L’espace comporte les éléments architecturaux caractéristiques d’un atelier d’artiste de la fin du 19e siècle : de grandes verrières orientées au nord, qui assurent une lumière égale, une imposante hauteur sous plafond, un poële pour réchauffer l’atmosphère humide de glaise, des sellettes, une meuleuse pour aiguiser les outils. Compte tenu du poids des matériaux, les ateliers de sculpteur se situent traditionnellement au rez-de-chaussée. Il ne manque plus que Bourdelle lui-même et son équipe d’aides et de praticiens, chargés de tailler les marbres.
La mezzanine
La mezzanine est caractéristique de l’atelier. Bourdelle y dort dans les premiers temps, d’où le tissu posé sur la rambarde pour dissimuler l’espace intime. Il stocke ses œuvres dans les vitrines et y installe sa presse à copier. La mezzanine offre aussi au sculpteur un point de vue commode pour observer en surplomb ses œuvres monumentales.
Chefs-d'œuvre
Bourdelle réalise dans cet espace ses chefs-d’œuvre, jusqu’à la Première guerre mondiale : la Tête d’Apollon, le Torse de Pallas en marbre, l’Héraklès archer, la statue de Carpeaux au travail, le Centaure mourant…
Peu à peu, il investit tous les ateliers avoisinants. Ce premier atelier devint alors un studiolo, cabinet propice à la méditation, au dessin ou à la conversation.
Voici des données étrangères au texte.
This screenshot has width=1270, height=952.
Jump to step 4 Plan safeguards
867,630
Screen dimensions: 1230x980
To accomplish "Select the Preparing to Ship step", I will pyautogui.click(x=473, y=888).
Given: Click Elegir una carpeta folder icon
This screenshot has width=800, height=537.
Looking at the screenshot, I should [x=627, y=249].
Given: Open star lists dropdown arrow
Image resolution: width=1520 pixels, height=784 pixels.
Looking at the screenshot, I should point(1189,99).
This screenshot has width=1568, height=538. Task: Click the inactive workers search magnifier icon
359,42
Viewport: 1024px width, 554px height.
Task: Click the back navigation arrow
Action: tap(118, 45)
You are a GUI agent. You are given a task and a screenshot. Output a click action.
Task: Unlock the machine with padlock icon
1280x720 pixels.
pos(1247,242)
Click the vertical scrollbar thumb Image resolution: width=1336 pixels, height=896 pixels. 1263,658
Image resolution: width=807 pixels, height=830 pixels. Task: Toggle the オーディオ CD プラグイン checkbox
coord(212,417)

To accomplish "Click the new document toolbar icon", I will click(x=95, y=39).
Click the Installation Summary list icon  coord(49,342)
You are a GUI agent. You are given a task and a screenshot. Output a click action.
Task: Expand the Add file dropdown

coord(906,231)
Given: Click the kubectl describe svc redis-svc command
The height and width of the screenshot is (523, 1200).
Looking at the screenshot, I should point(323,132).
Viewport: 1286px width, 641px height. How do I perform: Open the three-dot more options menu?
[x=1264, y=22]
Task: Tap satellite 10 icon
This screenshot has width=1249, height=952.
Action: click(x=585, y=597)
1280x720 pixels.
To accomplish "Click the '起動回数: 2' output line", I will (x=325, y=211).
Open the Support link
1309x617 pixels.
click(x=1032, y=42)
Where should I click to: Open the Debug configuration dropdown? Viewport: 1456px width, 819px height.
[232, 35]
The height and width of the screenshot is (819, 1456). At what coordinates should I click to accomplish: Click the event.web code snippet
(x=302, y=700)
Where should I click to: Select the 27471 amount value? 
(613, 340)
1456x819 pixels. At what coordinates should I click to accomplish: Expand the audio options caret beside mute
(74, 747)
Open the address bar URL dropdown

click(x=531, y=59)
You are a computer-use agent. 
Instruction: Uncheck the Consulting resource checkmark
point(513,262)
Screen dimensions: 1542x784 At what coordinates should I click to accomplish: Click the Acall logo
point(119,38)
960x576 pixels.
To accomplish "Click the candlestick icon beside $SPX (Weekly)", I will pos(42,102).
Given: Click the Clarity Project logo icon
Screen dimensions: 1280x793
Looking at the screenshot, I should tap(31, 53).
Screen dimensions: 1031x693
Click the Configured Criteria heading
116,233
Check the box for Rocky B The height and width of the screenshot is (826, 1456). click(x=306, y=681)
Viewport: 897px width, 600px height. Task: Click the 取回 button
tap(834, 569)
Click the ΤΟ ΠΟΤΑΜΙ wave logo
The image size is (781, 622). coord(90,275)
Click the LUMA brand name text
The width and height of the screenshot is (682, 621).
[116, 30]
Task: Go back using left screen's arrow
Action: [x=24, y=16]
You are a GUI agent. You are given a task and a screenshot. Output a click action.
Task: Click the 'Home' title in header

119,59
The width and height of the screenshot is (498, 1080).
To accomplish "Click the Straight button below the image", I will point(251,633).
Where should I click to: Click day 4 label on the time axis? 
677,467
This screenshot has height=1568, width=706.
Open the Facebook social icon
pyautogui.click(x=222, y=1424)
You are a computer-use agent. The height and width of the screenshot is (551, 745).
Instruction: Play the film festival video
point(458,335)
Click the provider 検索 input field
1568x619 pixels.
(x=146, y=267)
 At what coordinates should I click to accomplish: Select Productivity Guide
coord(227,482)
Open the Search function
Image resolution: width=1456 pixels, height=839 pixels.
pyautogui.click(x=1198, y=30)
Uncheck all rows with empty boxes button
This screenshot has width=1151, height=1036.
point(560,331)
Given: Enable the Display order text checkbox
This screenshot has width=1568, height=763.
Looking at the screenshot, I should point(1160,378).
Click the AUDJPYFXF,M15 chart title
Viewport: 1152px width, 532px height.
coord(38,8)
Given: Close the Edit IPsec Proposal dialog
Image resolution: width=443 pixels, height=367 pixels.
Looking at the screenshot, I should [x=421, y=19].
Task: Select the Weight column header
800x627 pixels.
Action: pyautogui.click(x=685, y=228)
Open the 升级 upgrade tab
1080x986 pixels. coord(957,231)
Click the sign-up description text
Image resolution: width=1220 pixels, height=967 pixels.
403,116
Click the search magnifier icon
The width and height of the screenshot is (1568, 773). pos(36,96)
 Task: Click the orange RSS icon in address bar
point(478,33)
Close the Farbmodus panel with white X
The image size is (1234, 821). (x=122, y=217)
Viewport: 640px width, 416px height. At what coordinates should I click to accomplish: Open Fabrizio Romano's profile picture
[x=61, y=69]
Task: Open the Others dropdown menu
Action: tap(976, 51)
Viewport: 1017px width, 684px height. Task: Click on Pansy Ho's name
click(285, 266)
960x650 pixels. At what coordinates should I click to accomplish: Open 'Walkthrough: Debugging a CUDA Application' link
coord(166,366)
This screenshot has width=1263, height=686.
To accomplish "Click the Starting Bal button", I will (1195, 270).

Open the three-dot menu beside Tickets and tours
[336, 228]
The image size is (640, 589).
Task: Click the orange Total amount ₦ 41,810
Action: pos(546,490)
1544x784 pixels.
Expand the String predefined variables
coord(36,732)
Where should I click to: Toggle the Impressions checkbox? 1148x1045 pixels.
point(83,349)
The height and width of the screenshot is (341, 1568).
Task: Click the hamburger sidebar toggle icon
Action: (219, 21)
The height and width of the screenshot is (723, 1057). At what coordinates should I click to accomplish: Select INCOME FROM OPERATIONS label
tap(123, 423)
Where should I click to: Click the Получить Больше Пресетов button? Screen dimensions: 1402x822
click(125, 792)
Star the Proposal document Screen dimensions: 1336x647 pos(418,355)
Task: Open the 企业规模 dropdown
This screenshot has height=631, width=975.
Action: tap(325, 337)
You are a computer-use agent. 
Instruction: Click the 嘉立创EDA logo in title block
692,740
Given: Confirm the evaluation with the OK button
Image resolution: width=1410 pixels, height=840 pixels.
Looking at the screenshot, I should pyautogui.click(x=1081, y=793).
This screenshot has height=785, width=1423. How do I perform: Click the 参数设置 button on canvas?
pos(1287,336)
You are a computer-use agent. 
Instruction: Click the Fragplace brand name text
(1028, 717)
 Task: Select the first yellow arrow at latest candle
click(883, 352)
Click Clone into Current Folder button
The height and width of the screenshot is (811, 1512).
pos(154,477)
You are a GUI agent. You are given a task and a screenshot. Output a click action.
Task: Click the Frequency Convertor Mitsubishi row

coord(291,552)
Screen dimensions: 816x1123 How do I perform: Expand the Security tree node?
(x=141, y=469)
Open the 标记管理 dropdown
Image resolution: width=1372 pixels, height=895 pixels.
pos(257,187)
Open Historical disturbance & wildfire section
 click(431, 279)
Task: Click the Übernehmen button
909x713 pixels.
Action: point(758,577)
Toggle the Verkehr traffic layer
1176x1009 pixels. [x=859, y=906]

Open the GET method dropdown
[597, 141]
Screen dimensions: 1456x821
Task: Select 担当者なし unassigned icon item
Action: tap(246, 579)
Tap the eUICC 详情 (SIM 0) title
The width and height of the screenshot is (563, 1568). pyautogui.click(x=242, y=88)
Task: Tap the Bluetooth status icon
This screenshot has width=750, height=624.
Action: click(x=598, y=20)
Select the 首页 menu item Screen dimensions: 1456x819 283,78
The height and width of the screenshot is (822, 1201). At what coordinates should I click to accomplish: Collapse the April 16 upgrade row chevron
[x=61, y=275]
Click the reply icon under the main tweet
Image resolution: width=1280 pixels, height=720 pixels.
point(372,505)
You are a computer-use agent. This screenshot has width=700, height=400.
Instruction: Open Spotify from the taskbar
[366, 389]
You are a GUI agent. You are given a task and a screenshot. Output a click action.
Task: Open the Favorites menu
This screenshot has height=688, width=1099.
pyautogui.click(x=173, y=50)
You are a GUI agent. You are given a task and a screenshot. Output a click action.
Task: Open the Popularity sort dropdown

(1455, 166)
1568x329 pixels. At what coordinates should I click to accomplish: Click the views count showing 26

L’artiste y accueille des personnalités du monde entier, dont il modèle parfois le buste.
A la mort de Bourdelle en octobre 1929, l’atelier est sanctuarisé. La plupart des œuvres et des pièces de la collection de Bourdelle y sont laissées. Le Centaure mourant, l’une de ses œuvres emblématiques, est installée au milieu de la pièce. On croirait presque que le sculpteur vient de s’absenter : parquet en point de Hongrie, lambris, couleurs des murs… tout a été méticuleusement conservé, y compris les graffitis de la main de Bourdelle sur les murs, les traces d’aménagements successifs (clous) et les traces du temps (fissures). La restauration menée en 2022 a été réduite à des gestes conservatoires : consolider le bâtiment, stabiliser les écailles de peinture sur les murs, restaurer les œuvres, remplacer les textiles oxydés.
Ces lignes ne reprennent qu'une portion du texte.